▶ _Source excerpt_:
The Barbie Hadoop Cluster - Stage 1
Ever since I took Coursera's Intro to Data Science course, I've been dreaming of getting my own MapReduce system up and running. It just seems so much more rewarding to have my own data framework right in front of me rather than paying for Amazon AWS or Google Cloud.
Recently the non-profit I volunteer for handed me 9 left-over recycled computers and a lot of left-over hard drives that they needed to find a home for. So while they were sitting in my house, I decided to put them to use in my dream Hadoop Cluster.
So here is my step-by-step protocol for setting up the cluster from scratch. In this post I'm going from Ubuntu install CD to Hadoop "pseudo-distributed" mode. In Stage 2, I move to a four node distributed cluster, and in Stage 3, I'm going to launch my own MapReduce job.
The Barbie Cluster
First off, the most important thing in sysadmin is the honor of naming computers. In shock/disapproval/sarcastic honor of Mattel's failed attempt to update their outdated views about women, I decided to name all of my computers after Barbie characters.
As of right now I have four computers set up,
- Barbie
- Ken
- Skipper
- Kelly
And fortunately, mass toy consumerism will allow me to expand my cluster to effectively any size.
The operating system
I originally tried to get the "Barbie Cluster" up and running with Puppy Linux. I chose Puppy initially because most of the machines lacked a DVD drives or USB booting, which ruled out more of the "filled out" Linux distributions. Puppy did install pretty easily and I would recommend it for someone who needs a lightweight, functional OS. But eventually, I, like many before me, decided that Puppy was just too much of an undocumented burden to run Hadoop, and I scrapped it for an Ubuntu command line install. (You can't get a lower memory OS than command line, I say)

▶ _To do_:
1. Do these statements agree with the Hadoop cluster post? (a) The non-profit gave the author nine recycled computers. (b) The author kept Puppy Linux to run Hadoop. (c) Stage 2 is where the author launches a MapReduce job. Answer yes or no for each, and quote the deciding words of the post.
2. Could you continue the Hadoop cluster post from the point where it stops?
The data after this point comes from a separate source.

▶ _Dataset extract_:

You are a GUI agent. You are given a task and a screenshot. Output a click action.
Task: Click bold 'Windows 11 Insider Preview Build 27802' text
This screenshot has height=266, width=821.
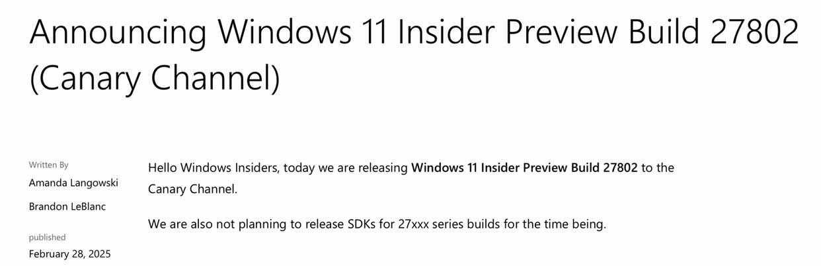(524, 167)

▶ _Results in order_:
1.
(a) Yes: "handed me 9 left-over recycled computers"
(b) No: "I scrapped it for an Ubuntu command line install"
(c) No: "in Stage 3, I'm going to launch my own MapReduce job"

2.
To get Ubuntu installed I downloaded the Ubuntu 14.04 Minimal Install CD, which I found here. I burnt the .iso file to a CD, and popped the CD into the CD drives of my hungrily waiting Dells.
After she boots to the CD, select Command Line Install. The setup is pretty straightforward and I didn't need any special choices except naming the computers and users. I partitioned the disk with "Guided, Use Entire Disk and LVM," but I'm not sure if that was necessary. No reason not to do that though since that's what most Linux systems work on.
Before Getting to Hadoop
There's been a suggestion that you should create a dedicated user for Hadoop on your machine. Since this system doesn't have any other user, that seems unnecessary. I didn't bother with that, but I did create a hadoop group and add my doopy user to that group for consistency.
$ addgroup hadoop
$ usermod -g hadoop doopy
I set up and auto-login for myself based on a suggestion I found here. This isn't necessary, but I'm not going to have monitors and it's possible I might want things to run automatically in the background without having to ssh in. To have the machines log on automatically, edit the file '/etc/init/tty1.conf' so that the last line reads
exec /sbin/getty -8 38400 tty1 -a doopy
Finally, the most important thing is to get the prerequisite software installed. To do that just type
$ sudo apt-get install openjdk-7-jdk ssh git
This should get your java and ssh set up. I also included git because everyone eventually needs it anyway.
Finally, you need to set up ssh to allow this machine to ssh itself without a password. (I know, it's the weirdest thing ever, but this is how Hadoop works. I suppose it's probably genius on a level that I don't even understand.)
$ ssh-keygen -t rsa -P '' -f ~/.ssh/id_rsa
$ cat ~/.ssh/id_rsa.pub >> ~/.ssh/authorized_keys
$ ssh localhost
Make it yourself
After apt-getting java and ssh, the only other thing you need is the Hadoop package itself. Unfortunately, the binary distribution that I got from Apache started throwing errors after I installed it. I hunted down the errors and found that the problems arose from a 32-bit vs 64-bit conflict.
To solve the problem I recompiled it myself based on the ideas I found here. The Hadoop Github had slightly better instructions, that nailed down the steps that I had to take. I put my own compiled distribution up on the MakeLofT GitHub.
So if you want to skip all the hard work you can get the whole thing set up with this line...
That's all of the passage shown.